GIVEN REQUEST: Rewrite the lines below as a numbered list, leaving out any blank lines.

THE DATA:
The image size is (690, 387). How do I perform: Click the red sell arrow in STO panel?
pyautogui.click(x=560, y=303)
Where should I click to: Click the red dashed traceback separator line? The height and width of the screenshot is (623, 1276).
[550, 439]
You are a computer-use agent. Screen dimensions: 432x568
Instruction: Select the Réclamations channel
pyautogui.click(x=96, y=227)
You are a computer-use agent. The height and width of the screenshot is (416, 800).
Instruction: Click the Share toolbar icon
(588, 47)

EXERCISE RESPONSE:
1. The image size is (690, 387). How do I perform: Click the red sell arrow in STO panel?
2. pyautogui.click(x=560, y=303)
3. Where should I click to: Click the red dashed traceback separator line? The height and width of the screenshot is (623, 1276).
4. [550, 439]
5. You are a computer-use agent. Screen dimensions: 432x568
6. Instruction: Select the Réclamations channel
7. pyautogui.click(x=96, y=227)
8. You are a computer-use agent. The height and width of the screenshot is (416, 800).
9. Instruction: Click the Share toolbar icon
10. (588, 47)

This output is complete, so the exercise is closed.